→ **Directive**:
Extract the records from the line with "The height and width of the screenshot is (1010, 1680)." to the line with "center [572, 64].", and repeat those lines exactly.

→ **Data supplied**:
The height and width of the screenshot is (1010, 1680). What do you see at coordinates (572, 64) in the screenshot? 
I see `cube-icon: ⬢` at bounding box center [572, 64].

* * *

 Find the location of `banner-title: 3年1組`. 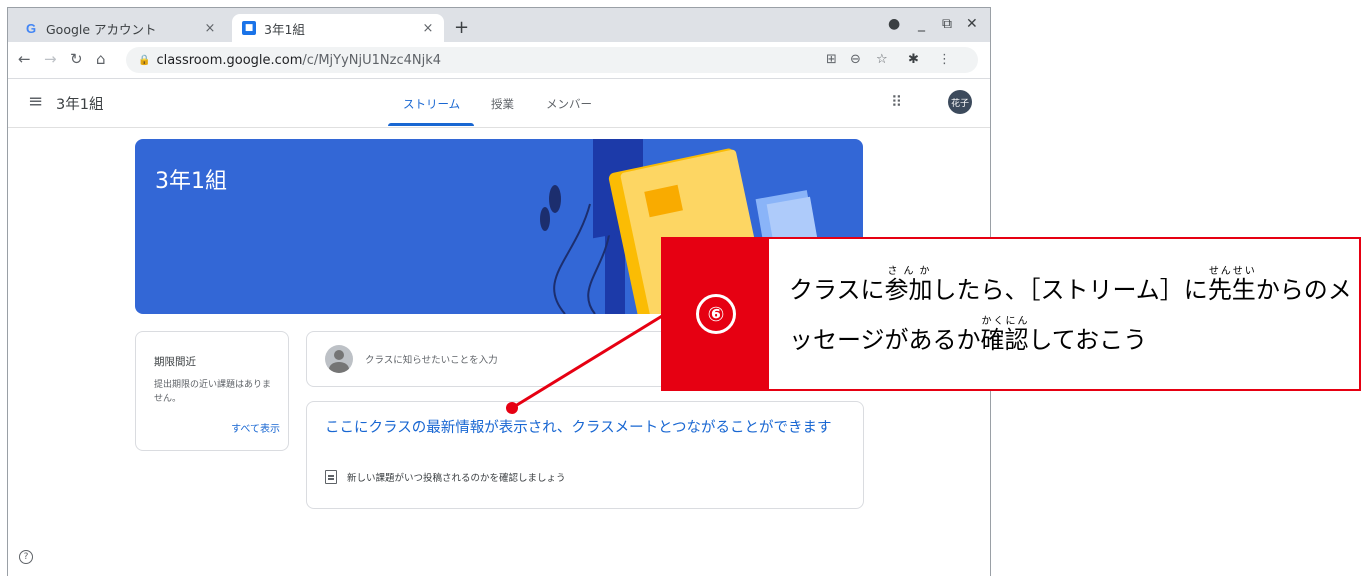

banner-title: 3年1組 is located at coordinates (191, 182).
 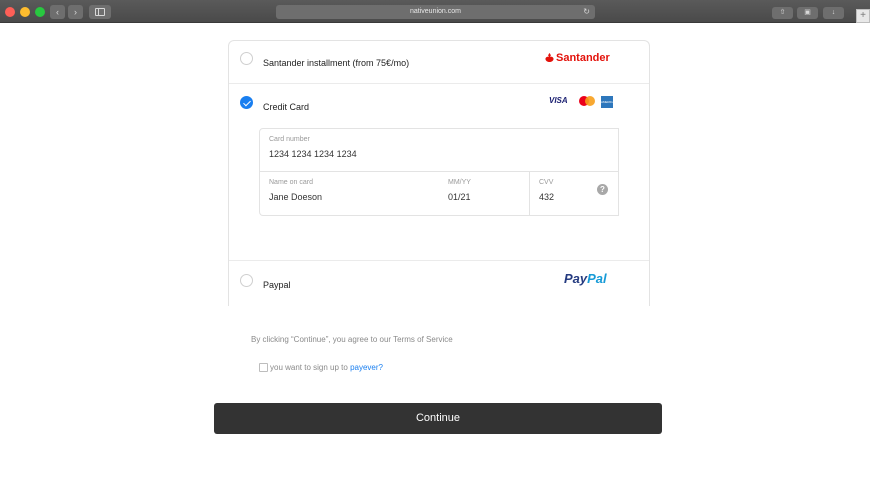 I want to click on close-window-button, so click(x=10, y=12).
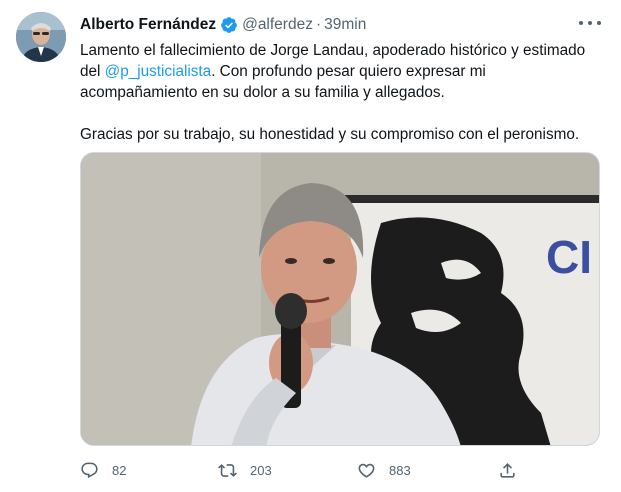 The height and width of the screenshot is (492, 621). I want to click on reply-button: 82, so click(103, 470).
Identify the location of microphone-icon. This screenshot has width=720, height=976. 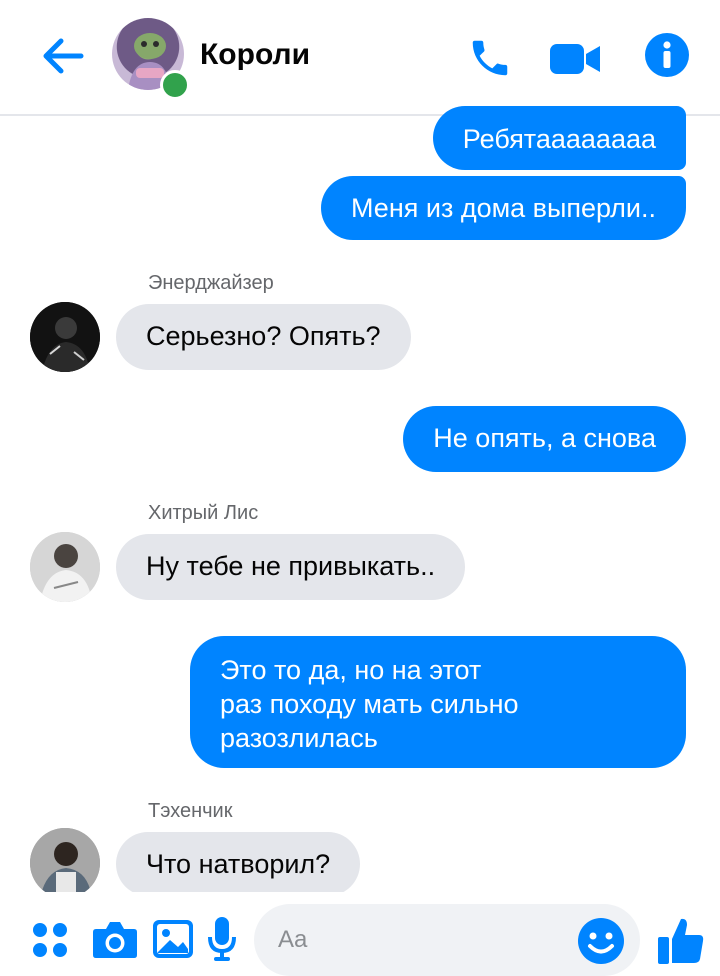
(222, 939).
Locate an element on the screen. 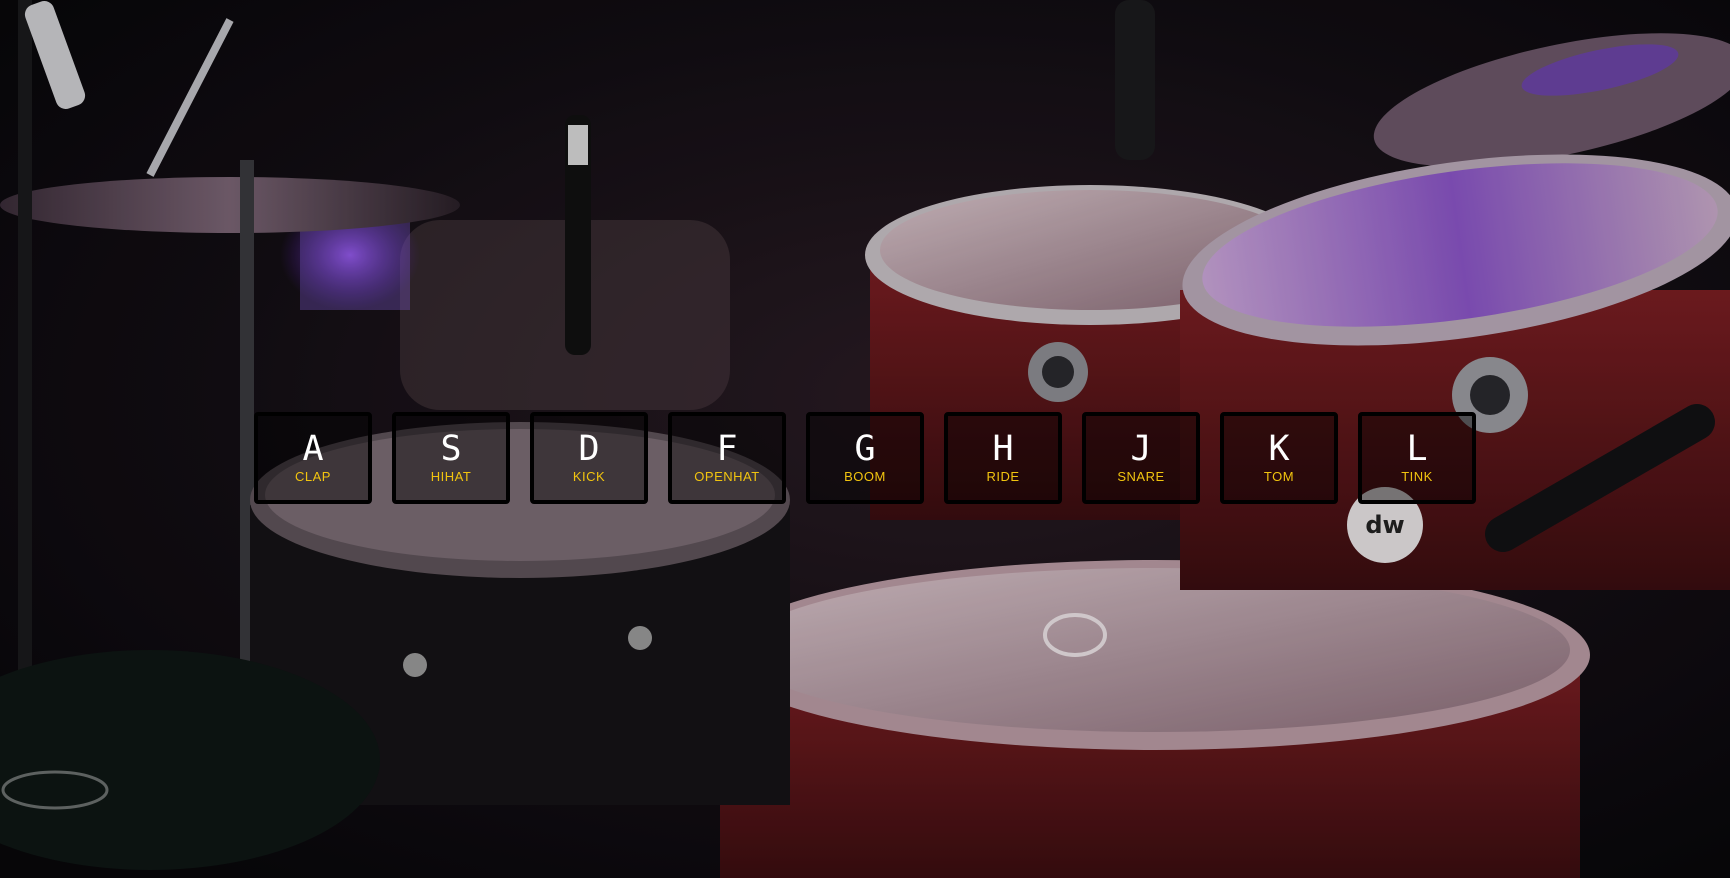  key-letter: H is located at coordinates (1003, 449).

→ **Your solution**:
The height and width of the screenshot is (1010, 1680). What do you see at coordinates (572, 64) in the screenshot? 
I see `cube-icon: ⬢` at bounding box center [572, 64].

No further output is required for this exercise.